ИНТЕЛРОС > №118, 2012 > Отклонение Гринблатта (Рец. на кн. : Greenblatt S. The Swerve: How the World Became Modern. N.Y., 2011)

Мария Неклюдова
Отклонение Гринблатта (Рец. на кн. : Greenblatt S. The Swerve: How the World Became Modern. N.Y., 2011)


27 января 2013

Greenblatt S. THE SWERVE: HOW THE WORLD BECAME MODERN. —N.Y.: W.W. Norton & Company, 2011. — 356 p.

 

Содержание новой книги Стивена Гринблатта «Отклонение: о том, как мир стал современным» можно изложить в двух предложениях: в начале XV в. флорентий­ский гуманист Поджо Браччолини нашел рукопись поэмы Лукреция «О природе вещей» и снова ввел ее в культурный оборот, из которого она была исключена на протяжении долгого времени. Этот текст оказал немалое влияние на последую­щих мыслителей, включая Т. Мора, Дж. Бруно и М. Монтеня, поспособствовав пресловутой секуляризации мышления, каковая является характерной чертой Нового времени. Но, как известно, дьявол (или Бог) кроется в деталях.
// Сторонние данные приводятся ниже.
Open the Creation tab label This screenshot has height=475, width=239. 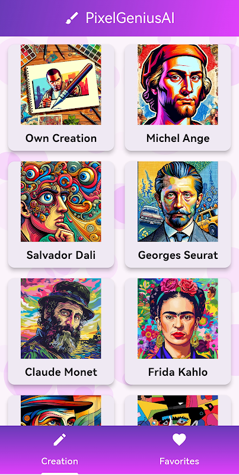59,461
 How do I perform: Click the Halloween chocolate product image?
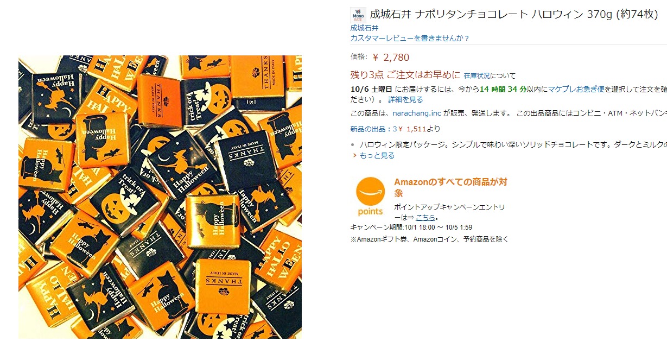(160, 197)
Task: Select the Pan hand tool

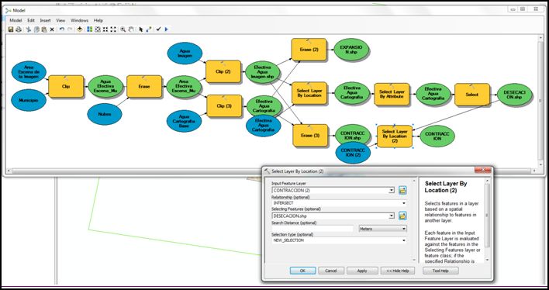Action: click(x=131, y=29)
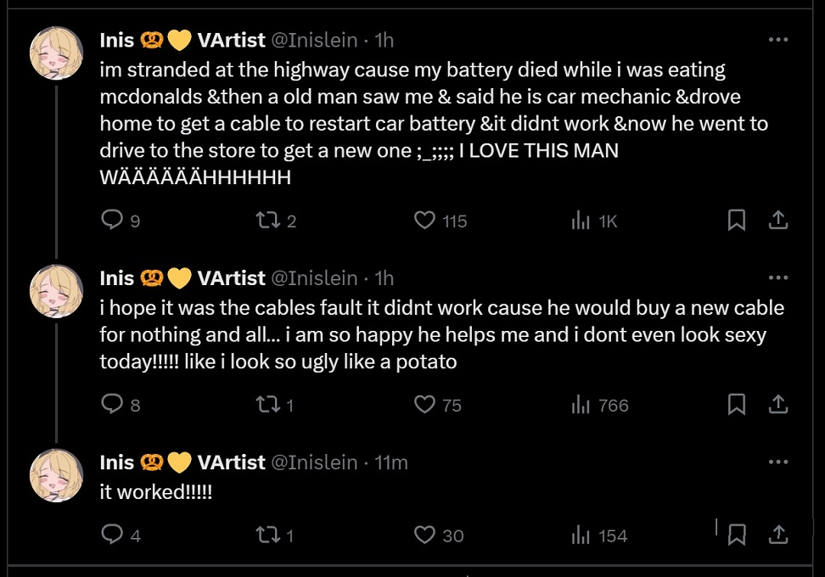Click the avatar on the first tweet
The height and width of the screenshot is (577, 825).
[x=56, y=53]
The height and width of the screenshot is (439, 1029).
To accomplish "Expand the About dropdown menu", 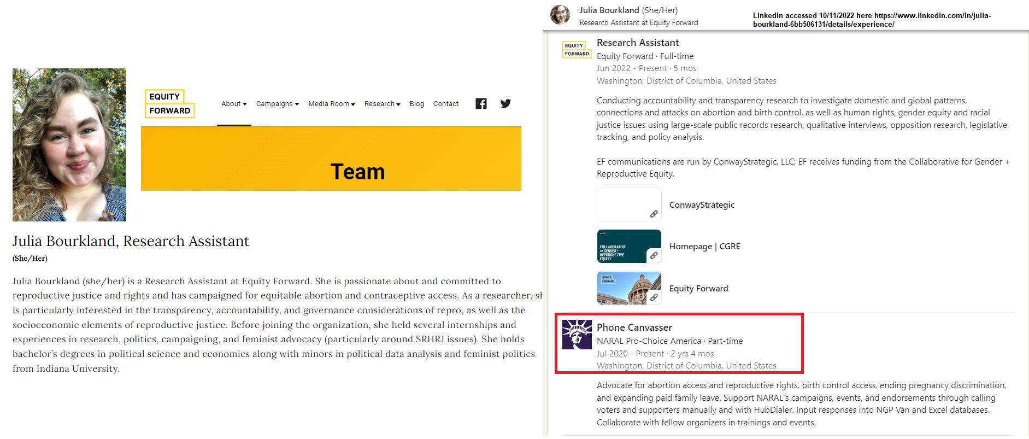I will coord(234,104).
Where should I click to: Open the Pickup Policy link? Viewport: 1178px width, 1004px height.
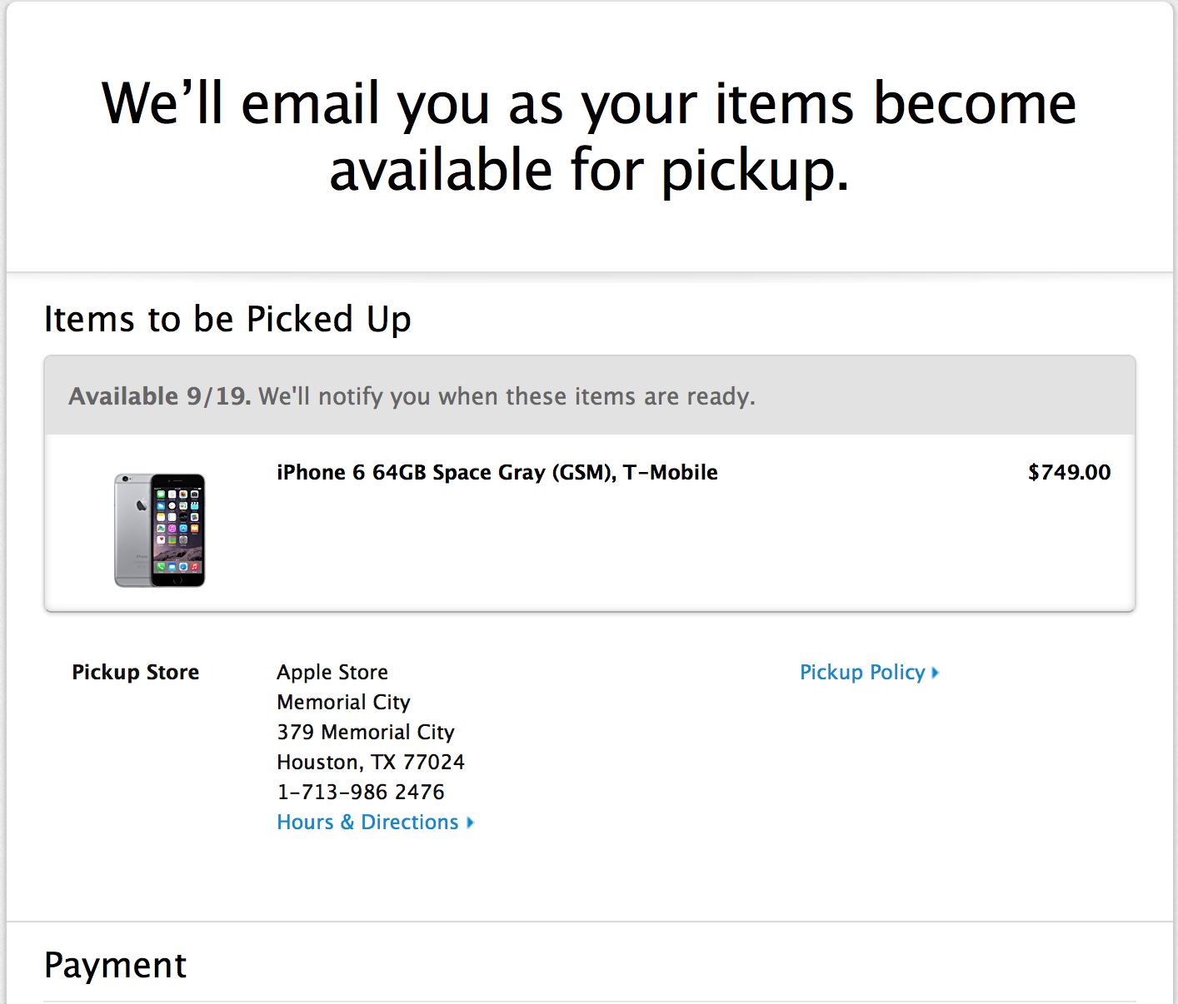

Существует множество способов подойти к выбранному предмету; согласно современным правилам интеллектуального этикета одним из самых добросовест­ных считается обращение к личному опыту. Оно дает возможность избежать эф­фекта объективности, к которому тяготеет научный дискурс, позволяя читателю познакомиться с автором и определить его место на «интеллектуальной карте». Именно так поступает Стивен Гринблатт, открывая книгу воспоминаниями о пер­вом знакомстве с Лукрецием, повстречавшимся ему в книжном магазине Йельского университета в виде дешевого тома в бумажной обложке. На ней была вос­произведена картина Макса Эрнста «Людям это неведомо», которая и привлекла внимание студента своими очевидными сексуальными коннотациями. Однако истинным ключом к этому непростому тексту для Гринблатта стал не Эрос, а Танатос: его мать всю жизнь была одержима страхом внезапной кончины, что не­избежно оставило отпечаток на психике ребенка. Поэтому известная мысль Лукреция о бессмысленности страха смерти, поскольку человек имеет дело не с собственной кончиной, а только с ее предвосхищением, имела для Гринблатта прежде всего терапевтическое значение.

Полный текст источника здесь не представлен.